- _TEXTE À EXAMINER_
***

Après des réactions plutôt positives en octobre à l'annonce du plan Ma Santé 2022, les syndicats de médecins libéraux font la grimace, à la veille du débat parlementaire.
Face à un texte « flou » et « mouvant », brouillé par le recours massif aux ordonnances, ils tentent de construire une ligne de défense de la médecine libérale. « On sent la panique et la précipitation de ce texte alors que les négociations conventionnelles ne sont pas terminées », estime, agacé, le Dr Jean-Paul Hamon, président de la FMF.
Sans faire front commun, les revendications syndicales se rejoignent sur plusieurs points. La voix des libéraux doit être prise en compte dans le cadre de la réforme des études médicales. À cet effet, les unions régionales de professionnels de santé (URPS) devraient être associées et consultées « comme les universités et collectivités territoriales » pour l'analyse des besoins et de l'offre en matière de formation. La même revendication d'implication des libéraux concerne la fixation de la liste nationale des lieux d'exercice pour les médecins signataires du contrat d'engagement de service public (CESP).
Aux ordres ?
Autre crainte : une réorganisation territoriale bureaucratique. Le projet de loi crée le projet territorial de santé (PTS), un diagnostic local « élaboré » par les communautés professionnelles territoriales de santé (CPTS), les hôpitaux publics et privés ainsi que les établissements sociaux et médico-sociaux « afin de coordonner » leurs actions. Mais face à « la technostructure hospitalière » et à la mainmise des agences régionales de santé (ARS), la médecine libérale craint de se retrouver avec des projets territoriaux « écrits par l'hôpital ». « Les médecins libéraux ne veulent pas être aux ordres des groupements hospitaliers de territoire (GHT) dirigés par l’hôpital de référence. Le projet territorial de santé est un machin inutile, un nouvel étage administratif », s'exaspère le Dr Jean-Paul Ortiz, président de la CSMF.
MG France partage cette crainte d'une bureaucratie envahissante. « Les professionnels s'entendent déjà pour proposer des actions prioritaires de prise en charge coordonnée de patients diabétiques, âgés. La dynamique du projet doit s'appuyer sur ces actions que les professionnels déterminent eux-mêmes », recadre le Dr Jacques Battistoni, président du syndicat.
La loi versus les « négos »
Les syndicats s'opposent également à l'amendement dans les tuyaux visant à autoriser les pharmaciens à délivrer des médicaments à prescription médicale obligatoire pour certaines pathologies courantes. Retoquée à l'automne lors de l'examen du projet de loi de financement de la Sécu 2019, cette piste, défendue par le député urgentiste Thomas Mesnier (LREM) mais aussi d'autres groupes (lire page 2), hérisse toujours la majorité de la profession.

***

- _DONNÉES_
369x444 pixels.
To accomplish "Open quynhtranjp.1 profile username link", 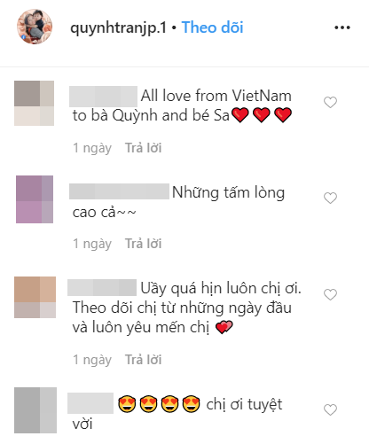I will 118,28.
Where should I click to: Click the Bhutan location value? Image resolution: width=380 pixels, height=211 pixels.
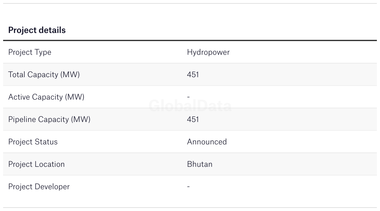(200, 164)
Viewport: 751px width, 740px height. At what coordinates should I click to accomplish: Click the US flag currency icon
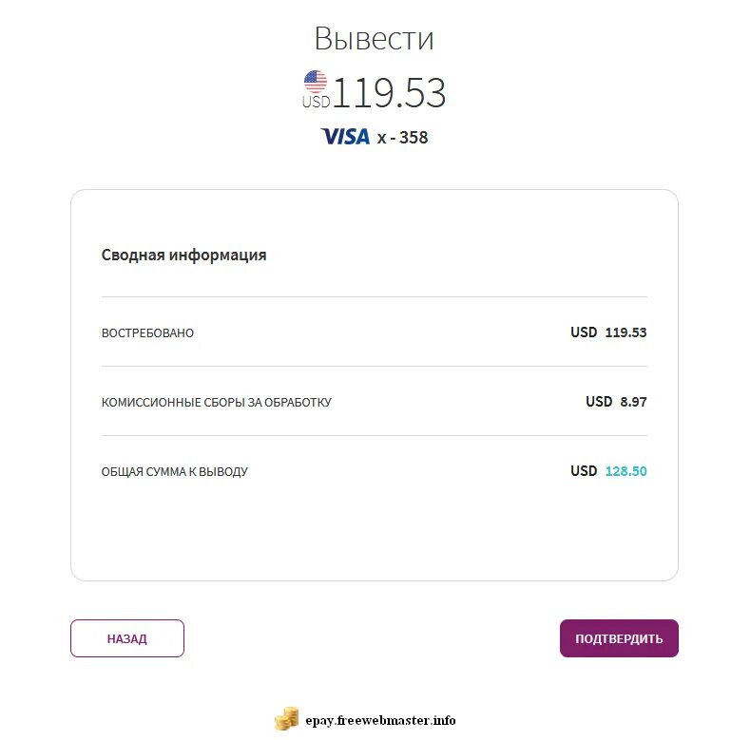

***

- _CONSIGNE_
Recopiez sans rien changer le passage du texte sur les syndicats de médecins libéraux qui commence par « Sans faire front » et se termine par « service public (CESP). ». Les lignes constituent un ensemble distinct du texte.

- _RÉSULTAT_
Sans faire front commun, les revendications syndicales se rejoignent sur plusieurs points. La voix des libéraux doit être prise en compte dans le cadre de la réforme des études médicales. À cet effet, les unions régionales de professionnels de santé (URPS) devraient être associées et consultées « comme les universités et collectivités territoriales » pour l'analyse des besoins et de l'offre en matière de formation. La même revendication d'implication des libéraux concerne la fixation de la liste nationale des lieux d'exercice pour les médecins signataires du contrat d'engagement de service public (CESP).